» **Exercise**:
Would you transcribe the lines running from the one that holds "1006x452 pixels." to the last line of the records? Leave every picture out.
BEGIN
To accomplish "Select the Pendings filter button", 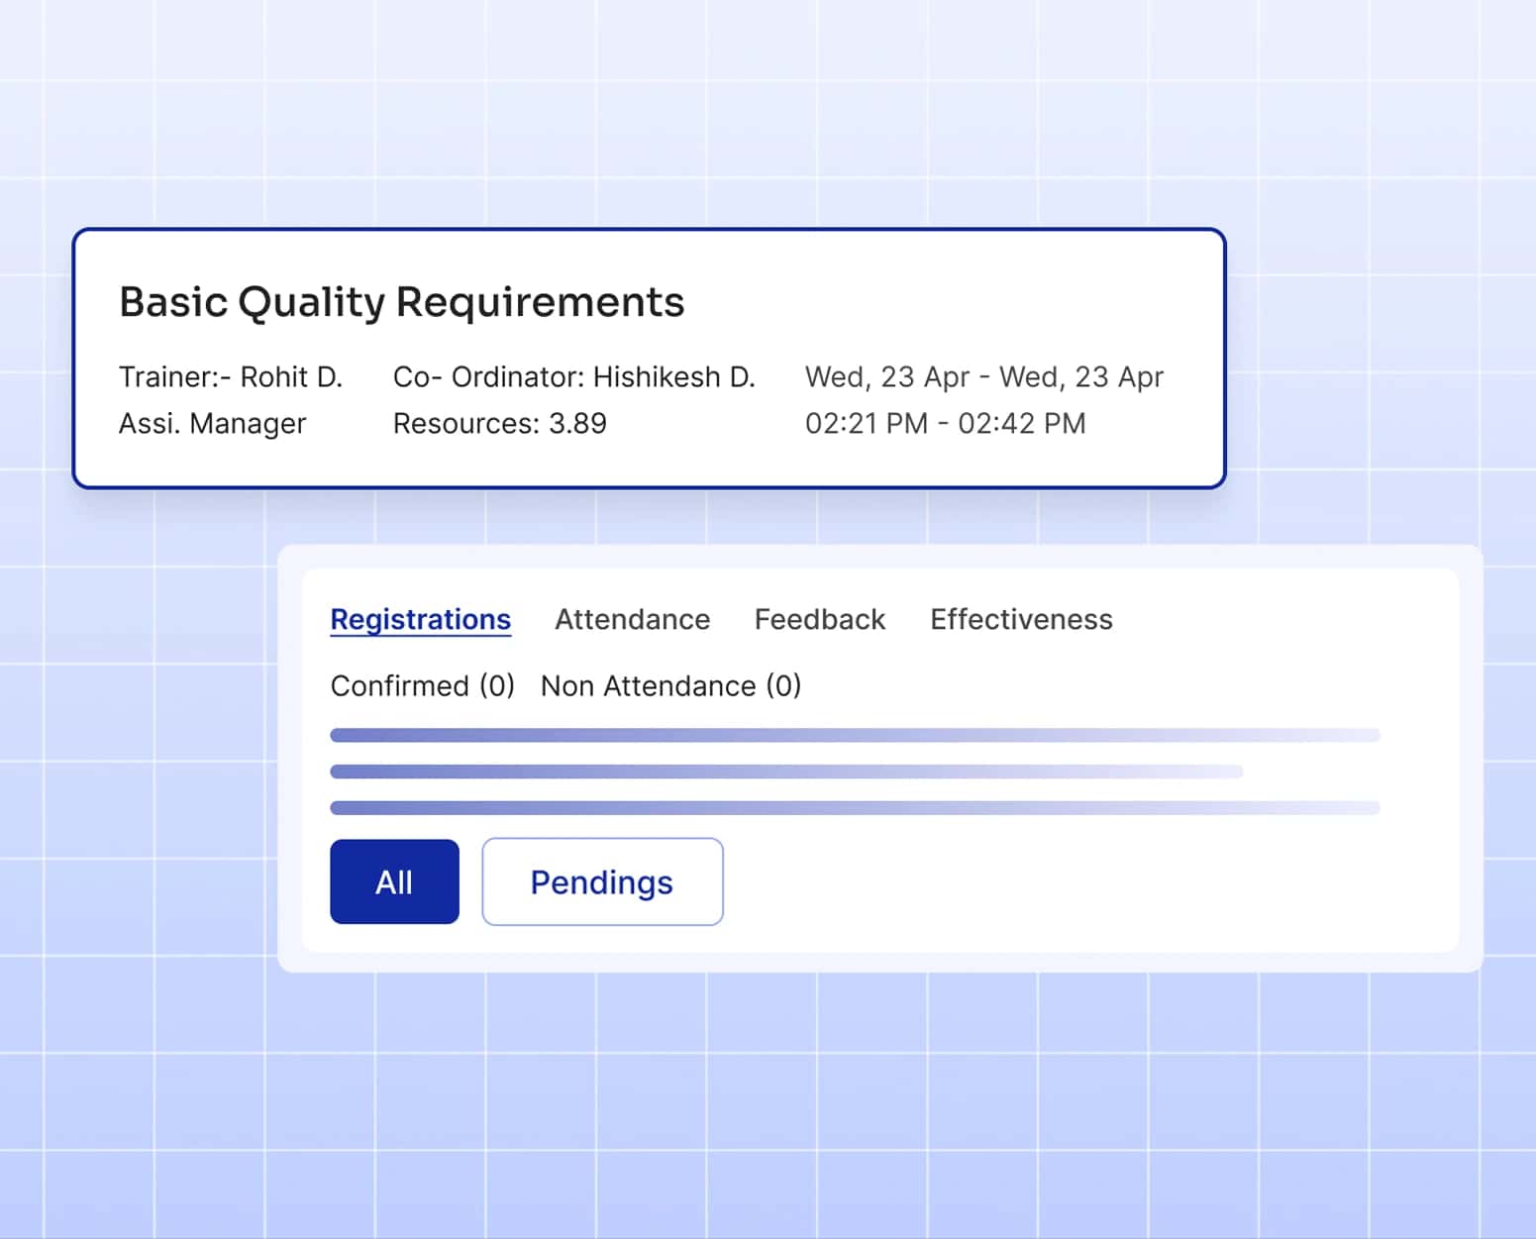I will [601, 880].
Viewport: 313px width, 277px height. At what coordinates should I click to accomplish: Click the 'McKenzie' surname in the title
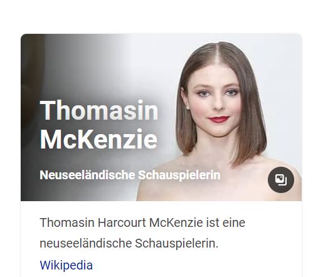click(98, 139)
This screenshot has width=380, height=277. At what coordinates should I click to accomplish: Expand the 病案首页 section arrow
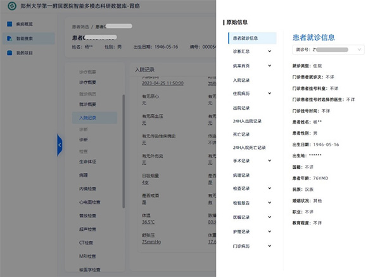270,66
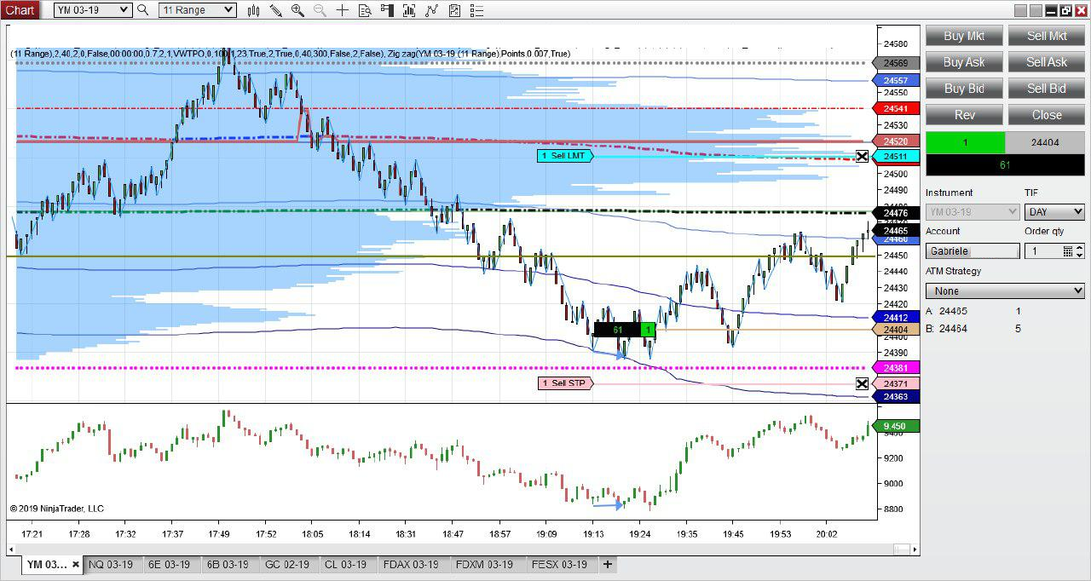Expand the ATM Strategy dropdown

tap(1004, 291)
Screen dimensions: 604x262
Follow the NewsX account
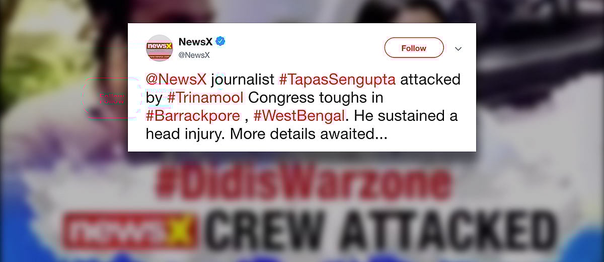[414, 48]
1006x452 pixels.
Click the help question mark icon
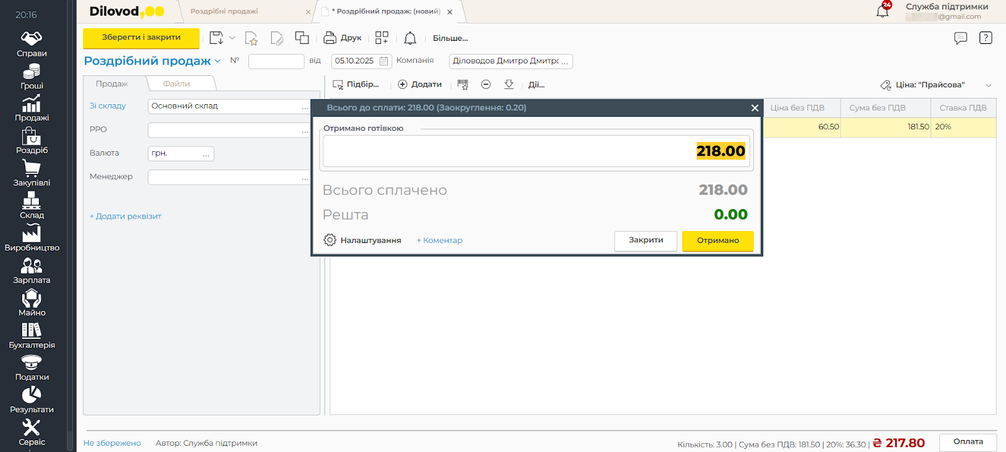click(x=985, y=38)
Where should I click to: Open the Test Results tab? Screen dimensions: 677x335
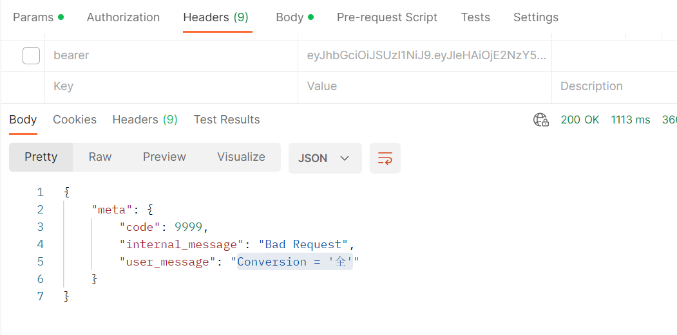click(227, 120)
END
» **Answer area**:
1006x452 pixels.
Click the help question mark icon
click(x=985, y=38)
Where should I click to: Open the Test Results tab? Screen dimensions: 677x335
click(227, 120)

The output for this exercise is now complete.